Insomma, con l’arrivo dei servizi cloud (nella loro essenza più
popolare sono hard disk in rete) si è avvicinato l’orizzonte da
sempre evocato dai pirati: la distribuzione digitale della musica
fa registrare sempre nuovi record, gli album escono sulla Rete con
anticipo rispetto al negozio dietro casa, gli acquirenti di
apparecchi per la riproduzione di cd sono in netto calo.
L’industria discografica, però, guarda al futuro con fiducia:
quello che fino a poco tempo fa poteva essere uno scenario da
incubo è infatti una soluzione elegante a tutti i problemi. Già,
perché i nuovi servizi legati al mondo cloud sono per lo più a
pagamento, o comunque legati all’acquisto di musica
legale.
Uno sguardo al mercato
Nel momento in cui scriviamo, il mercato della musica digitale si
divide pressappoco fra lo schiacciante 70% dell’ecosistema
Apple, il 10% del marketplace Amazon e un restante
20% che viene spartito fra circa 500 operatori. Ma le cose stanno
cambiando. Anche perché sta per entrare in gioco un nuovo player
piuttosto scomodo che risponde al nome di
Facebook.
Nella nuova versione del social network per eccellenza ci sarebbe
una scheda “musica”, dove ciascun utente potrà postare le canzoni
preferite e renderle così visibili a tutti gli amici.
Che potranno ascoltare gratuitamente i primi 30 secondi di ciascun
pezzo. Ma che, se vorranno ascoltare per intero la musica
consigliata dagli amici, dovranno pagare un abbonamento mensile con
un costo variabile da 5 a 10 euro. Una “fee” sul modello della tv a
pagamento che verrebbe suddivisa fra gli operatori e le etichette
discografiche. E che già oggi può contare su un catalogo di circa
14 milioni di brani.
Cloud music.
Cosa cambia
Chi vincerà? Lo streaming su abbonamento o il download a pagamento
sui player hardware? Difficile dirlo, almeno per il momento.

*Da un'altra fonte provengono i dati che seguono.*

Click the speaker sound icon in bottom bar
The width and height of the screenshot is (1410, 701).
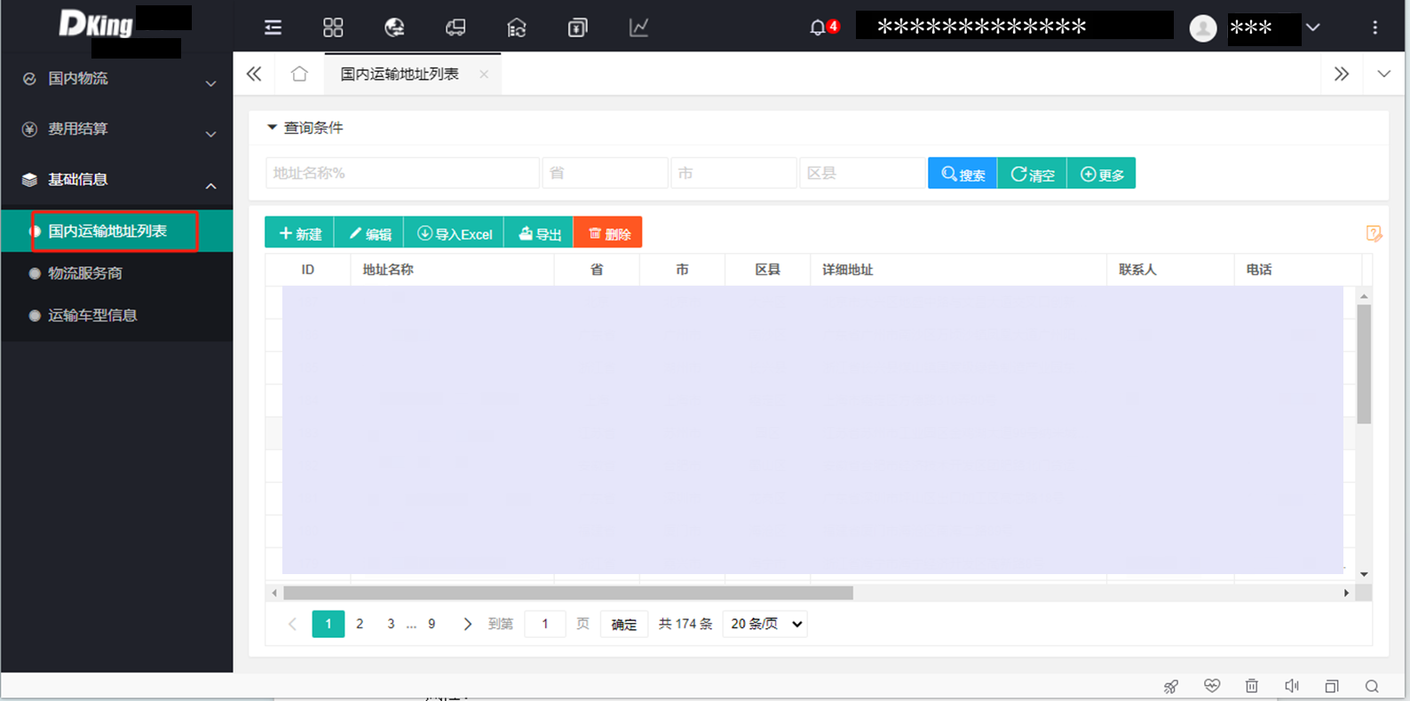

L’impressione degli operatori, comunque, è che il disco
tradizionale sia davvero sul viale del tramonto. E mentre i
nostalgici lanciano anatemi sulla bassa qualità che ancora
caratterizza la musica digitale – il miglioramento della quale,
come sempre, è solo questione di tempo– emerge una domanda
inquietante.
Se il mercato rimarrà nelle mani di pochi monopolisti si imporranno
i numeri della cultura di massa: a quel punto sarà ancora possibile
realizzare –e vendere– i prodotti di nicchia che hanno sempre dato
lustro, varietà e sapore al settore discografico?
La risposta, ahinoi, è… Blowing In The Wind.